В сущности же, ничего подобного нет. Наука эстетики, наука о прекрасном, никогда не исчезала и не могла исчезнуть, потому что ее никогда не было; было только то, что греки, точно так же, как и все люди, всегда и везде считали искусство, как и всякое дело, хорошим только тогда, когда искусство это служило добру (как они понимали добро), и дурным, когда оно было противно этому добру. Сами же греки были так мало нравственно развиты, что добро и красота им казались совпадающими, и на этом отсталом мировоззрении греков построена наука эстетики, выдуманная людьми XVIII века и специально обделанная в теорию Баумгартеном. У греков (как в этом может убедиться всякий, кто прочтет прекрасную книгу Bénard’a об Аристотеле и его последователях и Walter’a о Платоне) никогда не было никакой науки эстетики.
Эстетические теории и самое название этой науки возникли около 150 лет тому назад среди богатых классов христианского европейского мира, одновременно у разных народов: итальянцев, голландцев, французов, англичан. Основателем же, учредителем ее, приведшим ее в научную, теоретическую форму, был Баумгартен.
Со свойственною немцам внешнею педантическою обстоятельностью и симметричностью он придумал и изложил эту удивительную теорию.

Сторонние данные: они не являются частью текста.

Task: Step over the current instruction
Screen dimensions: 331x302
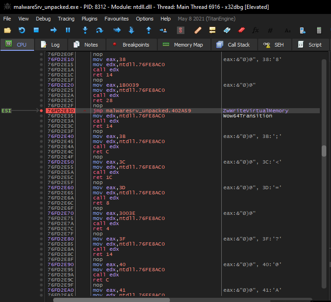Action: (x=99, y=30)
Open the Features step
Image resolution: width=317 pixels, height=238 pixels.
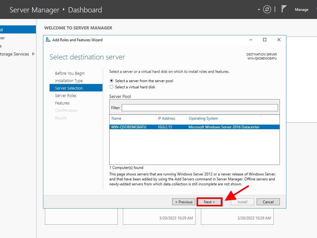[62, 103]
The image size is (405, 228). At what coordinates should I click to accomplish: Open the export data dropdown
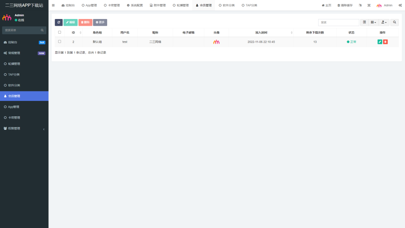384,23
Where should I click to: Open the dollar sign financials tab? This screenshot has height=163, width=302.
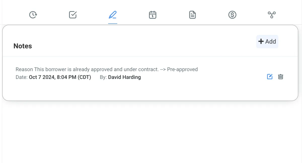click(232, 15)
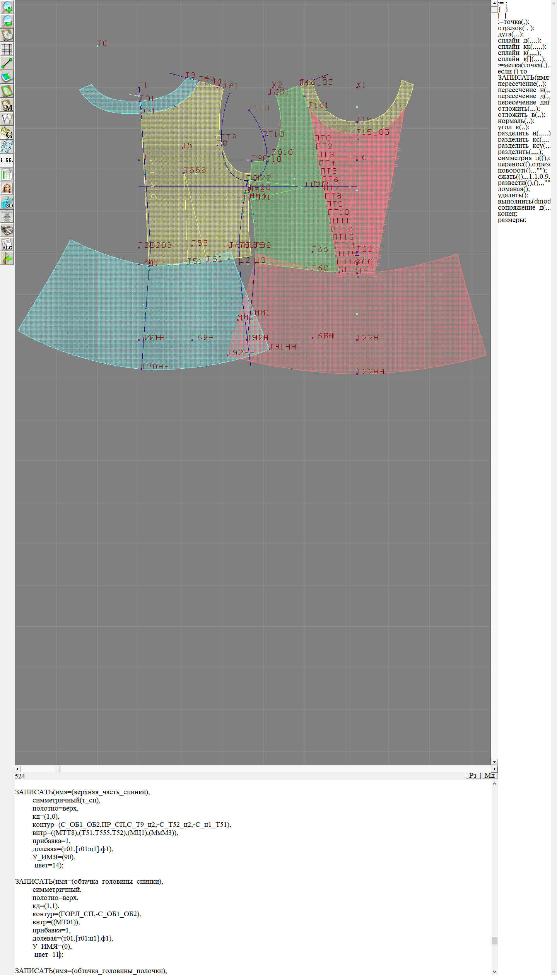Image resolution: width=557 pixels, height=975 pixels.
Task: Click the zoom out magnifier icon
Action: pos(7,21)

И ничья теория, несмотря на свою поразительную неосновательность, не пришлась так по вкусу культурной толпе и не принята была с такою готовностью и таким отсутствием критики. Теория эта так пришлась по вкусу людей высших классов, что до сих пор, несмотря на свою совершенную произвольность и недоказанность своих положений, повторяется и учеными, и неучеными как что-то несомненное и само собою разумеющееся.
Habent sua fata libelli pro capite lectoris[91] — и так же и еще больше habent sua fata отдельные теории от того состояния заблуждения, в котором находится общество, среди и ради которого придуманы эти теории. Если теория оправдывает то ложное положение, в котором находится известная часть общества, то, как бы ни была неосновательна теория и даже очевидно ложна, она воспринимается и становится верою этой части общества.
Такова, например, знаменитая, ни на чем не основанная теория Мальтуса о стремлении населения земного шара к увеличению в геометрической, а средств пропитания в арифметической прогрессии и вследствие этого о перенаселении земного шара; такова же выросшая на Мальтусе теория борьбы за существование и подбора, как основания прогресса человечества. Такова же теперь столь распространенная теория Маркса* о неизбежности экономического прогресса, состоящего в поглощении всех частных производств капитализмом. Как ни безосновательны такого рода теории и как ни противны они всему тому, что известно человечеству и сознается им, как ни очевидно безнравственны они, — теории эти принимаются на веру без критики и проповедуются с страстным увлечением, иногда веками, до тех пор, пока не уничтожатся те условия, которые они оправдывают, или не сделается слишком очевидной нелепость проповедуемых теорий. Такова же и эта удивительная теория баумгартеновской троицы Добра, Красоты и Истины, по которой оказывается, что самое лучшее, что может сделать искусство народов, проживших 1800-летнюю христианскую жизнь, состоит в том, чтобы идеалом своей жизни избрать тот, который имел 2000 лет тому назад полудикий рабовладельческий народец, очень хорошо изображавший наготу человеческого тела и строивший приятные на вид здания. Все эти несообразности никем не замечаются. Ученые люди пишут длинные туманные трактаты о красоте, как одном из членов эстетической троицы: красоты, истины и добра. Das Schône, das Wahre, das Gute — Le Beau, le Vrai, le Bon — с заглавными буквами повторяется и философами, и эстетиками, и художниками, и частными людьми, и романистами, и фельетонистами, и всем кажется, что, произнося эти сакраментальные слова, они говорят о чем-то вполне определенном и твердом, — таком, на чем можно основывать свои суждения. В сущности же, слова эти не только не имеют никакого определенного смысла, но мешают тому, чтобы придать существующему искусству какой-нибудь определенный смысл, и нужны только для того, чтобы оправдать то ложное значение, которое мы приписываем искусству, передающему всякого рода чувства, как только эти чувства доставляют нам удовольствие.